- Weight: 123.4 lbs.
- Workout B: 53 minutes
- Total inches: 116.6
- Protein: 117 g (1 g over target)
I am not a gym rat.
When you’re a nerd in school, you find ways to get out of PE. Climb the rope? Have rubber balls hurled at your head? No thanks. (Though I did dig the square dancing.)
So given the choice between signing up for an expensive gym membership or getting the most basic equipment at home, I took the latter. (I think I could’ve gotten away with doing a free 30-day trial membership, but what would I do if I didn’t bulk up fast enough in that period?)
I’m now the proud owner of a dumbbell set, barbell, plates and a workout bench for just under $130. I also built a T-handle from pipes ($19) as a decent kettlebell substitute.
Even with my careful shopping, I hit a couple of potential setbacks with today’s Workout B.
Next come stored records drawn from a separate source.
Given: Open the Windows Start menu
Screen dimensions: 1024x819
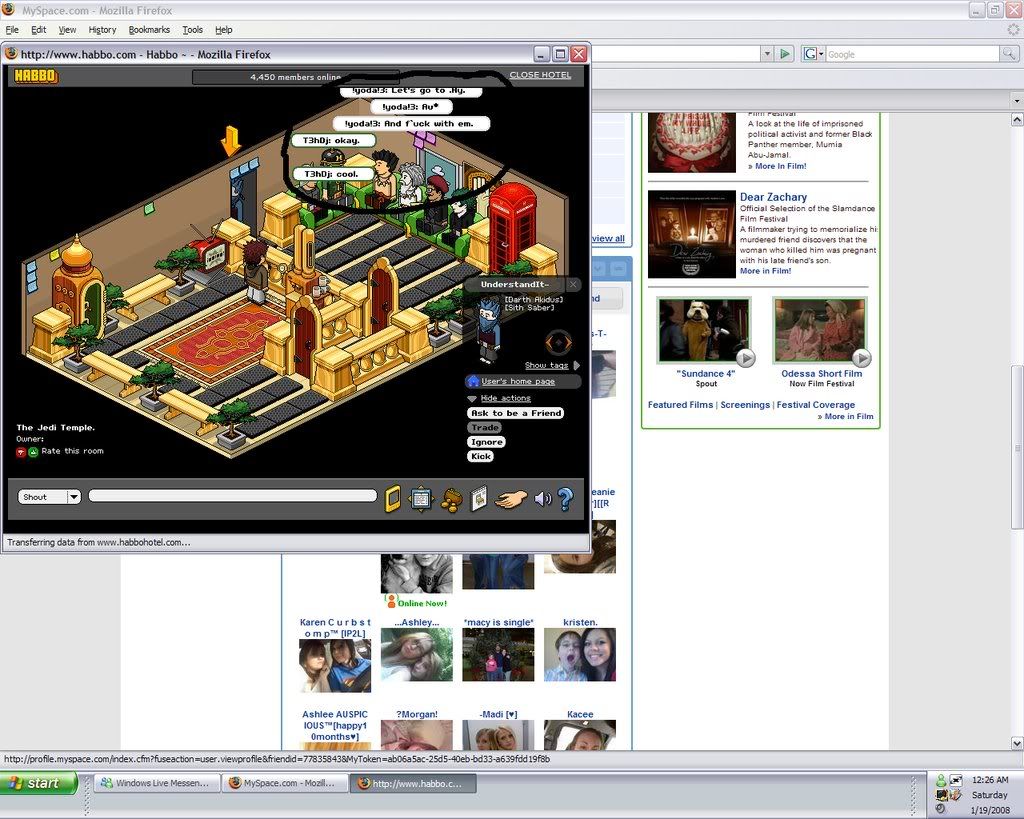Looking at the screenshot, I should [39, 783].
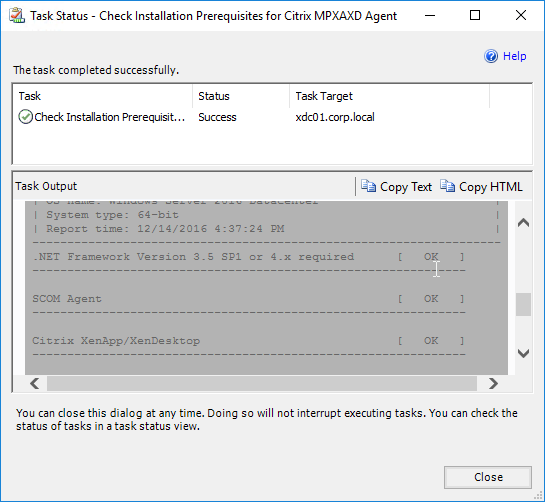Click the Copy Text label
Screen dimensions: 545x502
(x=406, y=187)
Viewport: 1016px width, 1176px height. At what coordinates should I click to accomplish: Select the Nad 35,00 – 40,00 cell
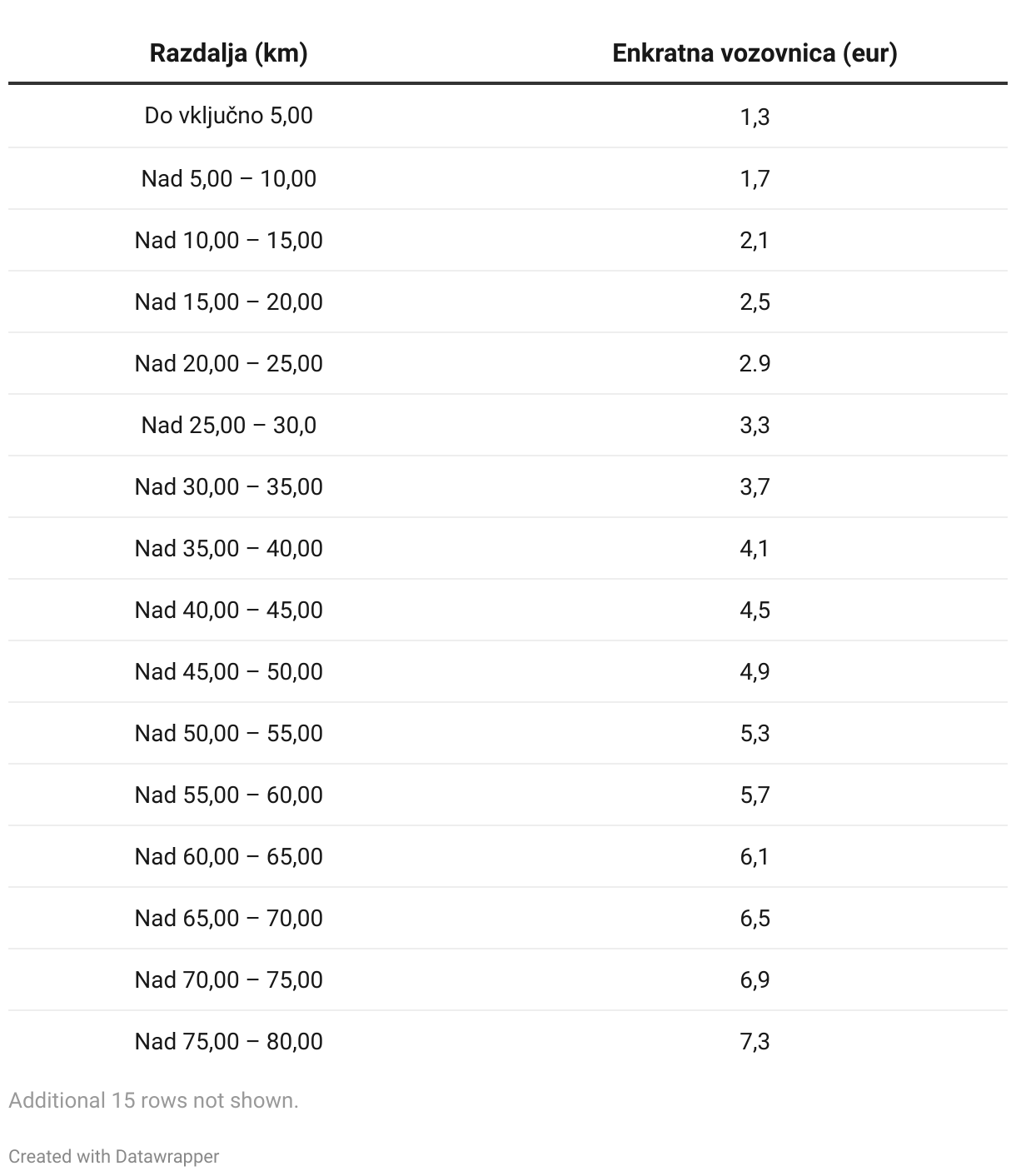[228, 548]
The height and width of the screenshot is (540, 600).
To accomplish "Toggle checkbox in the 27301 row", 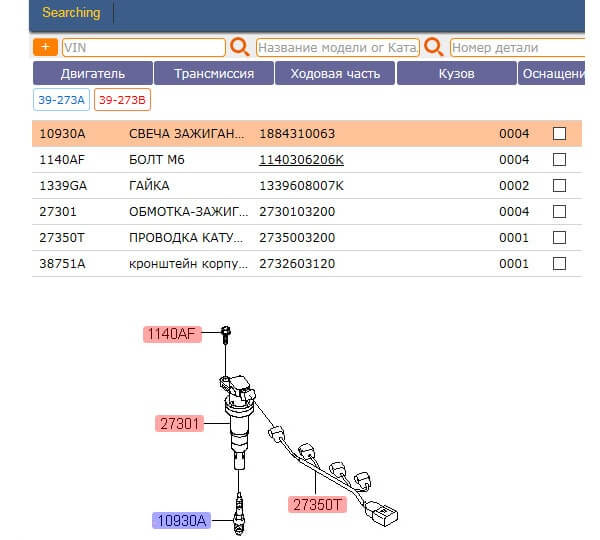I will coord(559,211).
“The 4-Hour Body” [Amazon | iTunes aff. links] has great workout suggestions if you’re using a fully equipped gym. Otherwise, you might spend some time looking for alternate routines.
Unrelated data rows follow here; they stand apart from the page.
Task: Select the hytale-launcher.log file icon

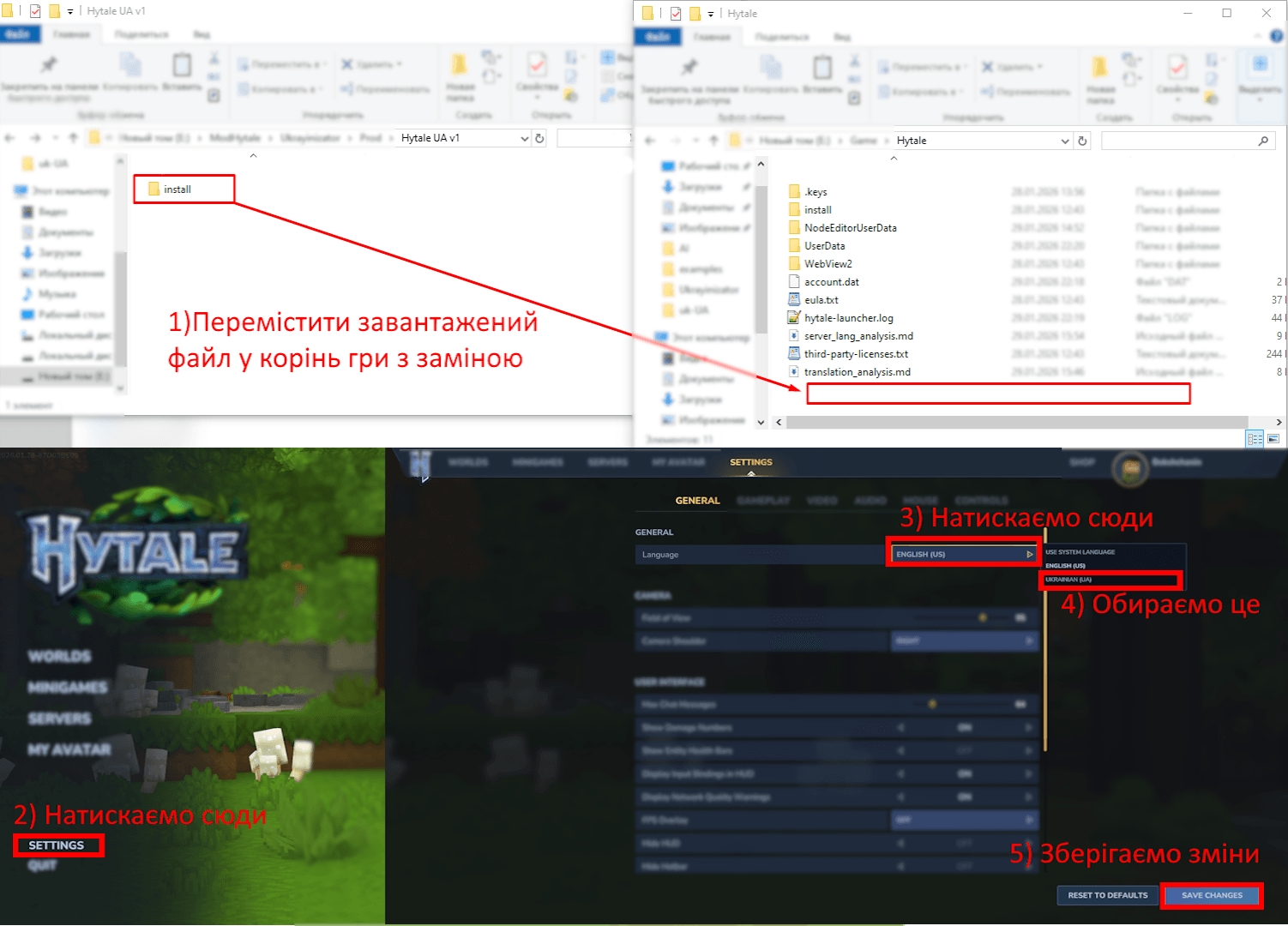Action: [x=794, y=318]
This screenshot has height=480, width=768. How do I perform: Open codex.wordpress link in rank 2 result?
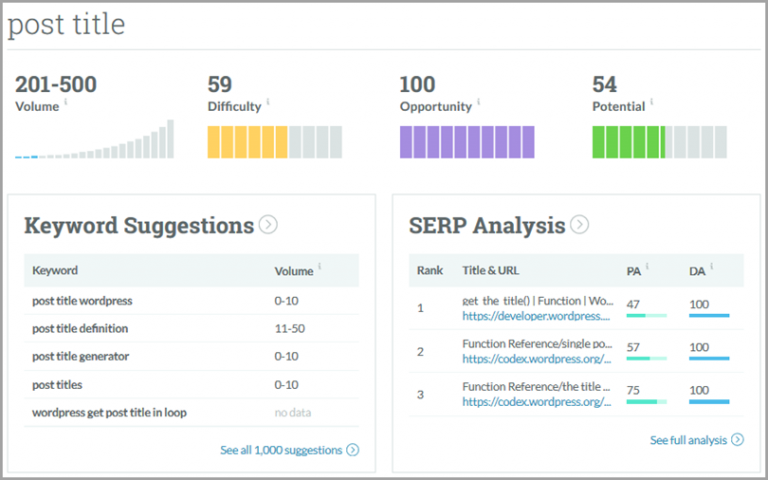535,359
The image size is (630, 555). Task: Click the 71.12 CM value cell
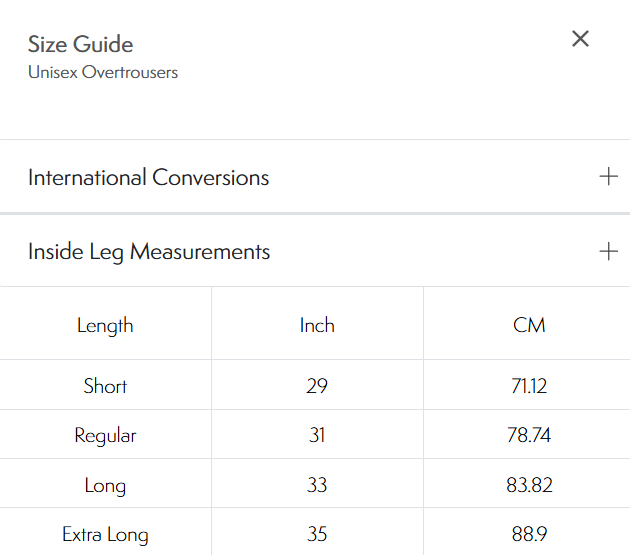[528, 386]
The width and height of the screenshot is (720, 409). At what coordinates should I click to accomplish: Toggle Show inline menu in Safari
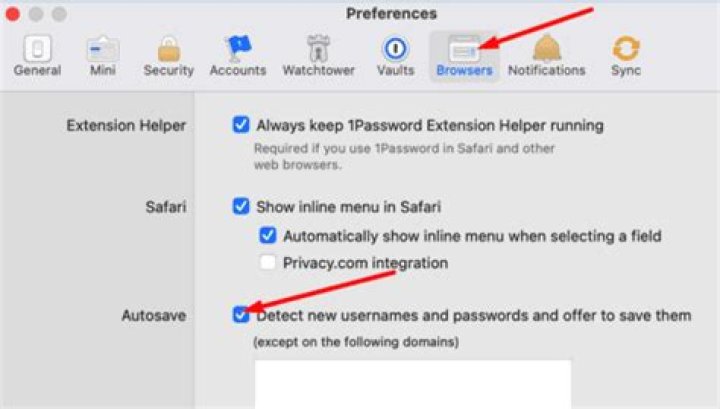pos(241,206)
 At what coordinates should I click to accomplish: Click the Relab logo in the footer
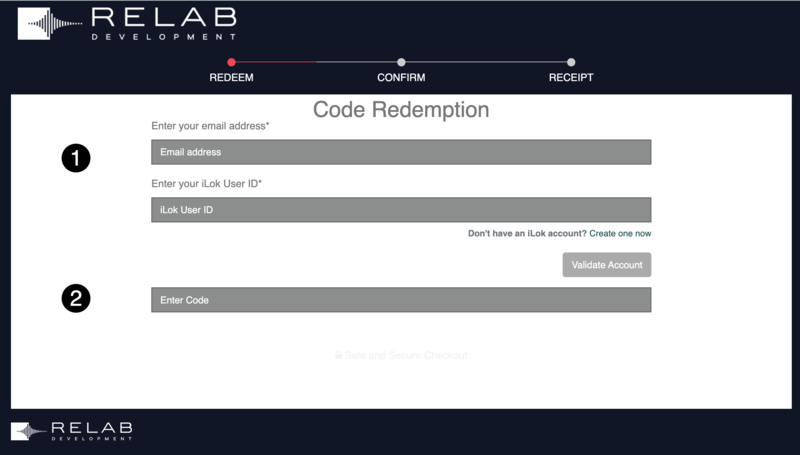pyautogui.click(x=71, y=431)
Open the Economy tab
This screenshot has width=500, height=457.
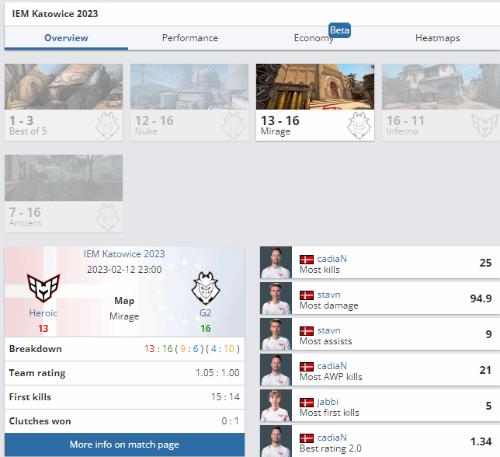[314, 38]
The first exercise is the slight incline bench press. Since I don’t have a power rack or a spotter, the safest alternative was using dumbbells instead of barbells.
Video: Incline Dumbbell Bench Press
YouTube has so many videos demonstrating the proper way to do each routine. This made it a little easier in doing the exercise with different equipment or method.
The second exercise is the barbell squat. Again, without a squat rack, I didn’t want to take chances injuring myself using the barbell. Fortunately, the dumbbell squat provides similar benefits.
The third (optional) exercise is the kettlebell swing, and author Tim Ferriss gives a great homemade substitute to pricy kettlebells. In the book (and this video), he explains how to make a T-handle (or T-bar).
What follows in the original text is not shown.